# alarm code / beep break down?



## ThebigbadWOLF (Mar 18, 2013)

anyone? maybe wrong place?


----------



## Robby (Mar 1, 2013)

You will get this message if the car was strongly bumped when parked......like a shopping cart hit or a strong door hit.....or a bumper bang.

Have you carefully looked for any damage?
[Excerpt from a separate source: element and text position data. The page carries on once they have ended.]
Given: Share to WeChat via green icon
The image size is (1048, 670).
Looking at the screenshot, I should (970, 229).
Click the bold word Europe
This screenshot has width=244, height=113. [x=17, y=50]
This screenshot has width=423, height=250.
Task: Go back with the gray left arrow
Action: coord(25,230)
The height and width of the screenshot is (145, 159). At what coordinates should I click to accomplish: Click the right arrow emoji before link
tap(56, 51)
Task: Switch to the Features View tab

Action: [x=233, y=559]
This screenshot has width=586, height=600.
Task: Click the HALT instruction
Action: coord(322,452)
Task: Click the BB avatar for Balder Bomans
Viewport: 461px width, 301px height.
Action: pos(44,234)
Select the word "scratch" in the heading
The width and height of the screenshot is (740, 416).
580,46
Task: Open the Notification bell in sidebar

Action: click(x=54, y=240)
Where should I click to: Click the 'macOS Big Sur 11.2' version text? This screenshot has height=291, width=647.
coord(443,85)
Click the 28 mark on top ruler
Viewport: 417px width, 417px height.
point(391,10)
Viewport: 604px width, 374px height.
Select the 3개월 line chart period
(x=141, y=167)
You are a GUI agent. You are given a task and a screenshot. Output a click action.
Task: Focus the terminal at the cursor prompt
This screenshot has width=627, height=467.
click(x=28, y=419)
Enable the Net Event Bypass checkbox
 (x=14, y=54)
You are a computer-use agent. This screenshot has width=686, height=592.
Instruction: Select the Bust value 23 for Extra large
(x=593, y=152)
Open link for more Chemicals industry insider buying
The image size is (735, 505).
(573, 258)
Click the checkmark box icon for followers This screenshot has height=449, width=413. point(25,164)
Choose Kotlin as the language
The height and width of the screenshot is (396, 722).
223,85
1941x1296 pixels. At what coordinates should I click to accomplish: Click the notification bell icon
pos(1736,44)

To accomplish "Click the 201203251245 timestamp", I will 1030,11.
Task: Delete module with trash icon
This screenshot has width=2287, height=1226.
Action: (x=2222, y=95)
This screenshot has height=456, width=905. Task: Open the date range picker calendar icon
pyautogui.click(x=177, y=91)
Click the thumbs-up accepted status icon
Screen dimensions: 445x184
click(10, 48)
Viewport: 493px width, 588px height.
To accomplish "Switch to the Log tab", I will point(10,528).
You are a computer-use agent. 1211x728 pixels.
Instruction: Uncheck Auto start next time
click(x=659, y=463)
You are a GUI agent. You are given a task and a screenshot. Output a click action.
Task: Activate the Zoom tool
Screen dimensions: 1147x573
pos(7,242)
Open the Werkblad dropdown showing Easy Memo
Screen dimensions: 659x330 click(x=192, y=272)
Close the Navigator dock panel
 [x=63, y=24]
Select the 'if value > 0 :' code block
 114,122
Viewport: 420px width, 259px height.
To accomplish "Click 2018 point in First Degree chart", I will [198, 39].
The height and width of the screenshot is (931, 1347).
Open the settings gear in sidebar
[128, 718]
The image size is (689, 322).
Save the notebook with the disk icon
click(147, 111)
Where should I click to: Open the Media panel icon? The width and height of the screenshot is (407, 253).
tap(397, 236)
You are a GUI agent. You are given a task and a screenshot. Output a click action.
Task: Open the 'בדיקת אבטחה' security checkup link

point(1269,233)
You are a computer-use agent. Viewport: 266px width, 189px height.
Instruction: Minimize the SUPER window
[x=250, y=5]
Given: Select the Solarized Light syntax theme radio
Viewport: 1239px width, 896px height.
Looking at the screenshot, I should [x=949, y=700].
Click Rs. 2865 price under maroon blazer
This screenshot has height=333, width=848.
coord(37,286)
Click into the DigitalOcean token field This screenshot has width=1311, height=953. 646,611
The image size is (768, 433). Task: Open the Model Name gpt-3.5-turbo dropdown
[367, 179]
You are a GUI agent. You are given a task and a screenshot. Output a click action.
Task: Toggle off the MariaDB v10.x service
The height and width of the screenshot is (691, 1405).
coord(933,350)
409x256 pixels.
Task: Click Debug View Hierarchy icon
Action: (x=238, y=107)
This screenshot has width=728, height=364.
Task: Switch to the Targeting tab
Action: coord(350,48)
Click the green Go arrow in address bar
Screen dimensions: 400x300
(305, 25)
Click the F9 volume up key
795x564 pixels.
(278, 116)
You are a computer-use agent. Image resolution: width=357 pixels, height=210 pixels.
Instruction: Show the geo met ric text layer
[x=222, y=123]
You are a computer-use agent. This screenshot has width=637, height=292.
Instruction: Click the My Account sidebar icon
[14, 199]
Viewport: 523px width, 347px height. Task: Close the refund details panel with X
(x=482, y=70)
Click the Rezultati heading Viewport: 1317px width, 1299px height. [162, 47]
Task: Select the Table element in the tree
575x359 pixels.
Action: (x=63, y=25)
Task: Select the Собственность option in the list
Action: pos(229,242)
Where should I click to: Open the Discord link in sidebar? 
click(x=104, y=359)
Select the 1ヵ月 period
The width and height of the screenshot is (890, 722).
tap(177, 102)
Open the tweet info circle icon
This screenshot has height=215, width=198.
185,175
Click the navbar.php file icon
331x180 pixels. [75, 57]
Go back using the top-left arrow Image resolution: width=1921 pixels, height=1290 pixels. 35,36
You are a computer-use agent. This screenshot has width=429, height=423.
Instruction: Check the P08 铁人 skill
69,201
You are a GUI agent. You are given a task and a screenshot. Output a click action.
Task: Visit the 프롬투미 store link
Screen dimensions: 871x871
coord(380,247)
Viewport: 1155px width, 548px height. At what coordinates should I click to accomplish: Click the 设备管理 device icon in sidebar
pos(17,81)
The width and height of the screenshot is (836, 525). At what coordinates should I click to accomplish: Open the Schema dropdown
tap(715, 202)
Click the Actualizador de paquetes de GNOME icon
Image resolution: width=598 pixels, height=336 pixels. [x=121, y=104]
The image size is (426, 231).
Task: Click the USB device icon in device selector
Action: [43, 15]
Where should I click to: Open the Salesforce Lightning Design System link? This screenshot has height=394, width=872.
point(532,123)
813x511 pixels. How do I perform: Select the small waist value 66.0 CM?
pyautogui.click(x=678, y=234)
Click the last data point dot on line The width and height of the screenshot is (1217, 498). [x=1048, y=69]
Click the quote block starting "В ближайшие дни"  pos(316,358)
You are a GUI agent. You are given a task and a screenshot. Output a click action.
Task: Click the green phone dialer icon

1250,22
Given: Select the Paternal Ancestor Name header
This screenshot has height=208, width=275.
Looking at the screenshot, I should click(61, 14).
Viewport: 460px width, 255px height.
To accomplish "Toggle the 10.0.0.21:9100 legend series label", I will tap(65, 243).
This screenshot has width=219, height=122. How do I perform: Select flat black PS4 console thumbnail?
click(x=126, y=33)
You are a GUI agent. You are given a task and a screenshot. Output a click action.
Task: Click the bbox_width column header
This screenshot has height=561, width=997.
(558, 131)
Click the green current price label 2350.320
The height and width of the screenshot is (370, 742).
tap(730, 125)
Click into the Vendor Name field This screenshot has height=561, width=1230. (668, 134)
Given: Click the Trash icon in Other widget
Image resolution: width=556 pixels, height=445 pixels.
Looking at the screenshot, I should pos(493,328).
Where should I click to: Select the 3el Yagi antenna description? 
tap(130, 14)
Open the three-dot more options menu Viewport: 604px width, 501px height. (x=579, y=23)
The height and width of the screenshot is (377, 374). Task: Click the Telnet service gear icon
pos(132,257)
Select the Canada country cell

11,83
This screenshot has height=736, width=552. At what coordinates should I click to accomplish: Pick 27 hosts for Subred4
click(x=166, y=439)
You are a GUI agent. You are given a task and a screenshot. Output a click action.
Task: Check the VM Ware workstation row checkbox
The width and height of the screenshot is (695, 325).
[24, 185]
BTW.......A REAL high wind can do this as well.......and, loud thunder.

Rob


----------



## emanon9297 (Oct 10, 2012)

Wow, I had no idea it would even do that. I may try that out today.


----------



## titan2782 (Nov 4, 2011)

Someone driving by with a loud vehicle like a truck or someone who's bumping their system can set it off too.


----------



## ThebigbadWOLF (Mar 18, 2013)

wow really they are triggered that easy?


----------



## ThebigbadWOLF (Mar 18, 2013)

Robby said:


> You will get this message if the car was strongly bumped when parked......like a shopping cart hit or a strong door hit.....or a bumper bang.
> 
> Have you carefully looked for any damage?
> 
> ...


I checked I seen no damage.


----------



## titan2782 (Nov 4, 2011)

My wife had a system installed on her Neon R/T. Light rain would set it off. Stupid system. Luckily our's aren't that bad.


----------